O alento, todavia, voltou quando
menos esperava. Acredito, não me perguntem como nem porquê, que a Providência
me concedeu estes meses suplementares com um propósito definido. E que propósito
poderá ser esse senão terminar o que em boa hora comecei? É por isso que aqui
estou de novo, de cara lavada e ânimo renovado, animado pela determinação férrea
de contar o que se passou com aquelas quatro pessoas que tão importantes foram
para mim. É isso o que quero fazer e é isso o que farei. Recordará, que o livro
precedente nos deixou em suspenso quando os acontecimentos cristalizaram um
virar de página da história do século XX, numa altura em que, no rescaldo do
desastre da Primeira Guerra Mundial, as grandes tendências ditatoriais da década
de 1920 se começaram a definir. Na ponta ocidental da Europa a revolução do 28
de Maio de 1926 trouxera a ditadura para Portugal e o meu amigo Artur, então um
jovem tenente a quem a mulher, Catarina, ainda não conseguira dar filhos,
viu-se inesperadamente no epicentro dos acontecimentos.
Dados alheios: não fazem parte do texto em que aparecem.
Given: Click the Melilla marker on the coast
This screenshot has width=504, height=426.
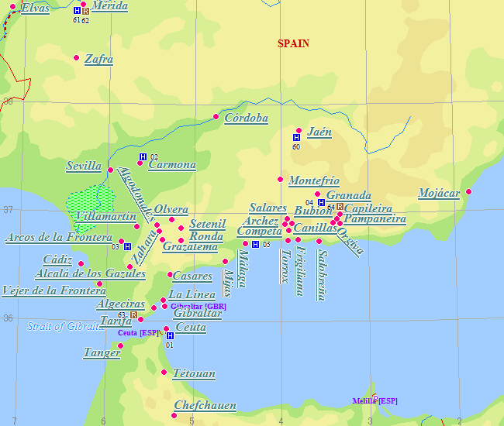Looking at the screenshot, I should (375, 397).
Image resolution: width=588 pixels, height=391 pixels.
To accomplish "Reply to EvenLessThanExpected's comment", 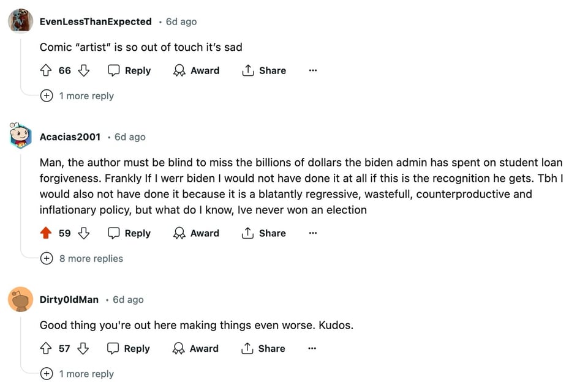I will [x=129, y=70].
Coube-lhe a missão de
convencer o doutor Oliveira Salazar a assumir a pasta das Finanças num período
de absoluto descrédito da democracia e da República.
Já na outra extremidade da Europa
a ditadura pertencia ao proletariado, ou pelo menos era o que os ditadores
comunistas alegavam. Lenine tinha morrido e Stalin preparava-se para pôr de
lado o breve regresso à economia de mercado encetado pela Nova Política Económica
para avançar, ou recuar, para o comunismo puro e duro, com as requisições forçadas
e a colectivização das terras. A minha Nadija era então apenas uma criança, mas
a família regressara à Ucrânia para viver na pequena propriedade que o pai
herdara. Como se iriam dar com a experiência política, social e económica então
em curso? Poderia o comunismo funcionar?» In José Rodrigues dos Santos, O Pavilhão
Púrpura, Gradiva, 2016, ISBN 978-989-616-709-7.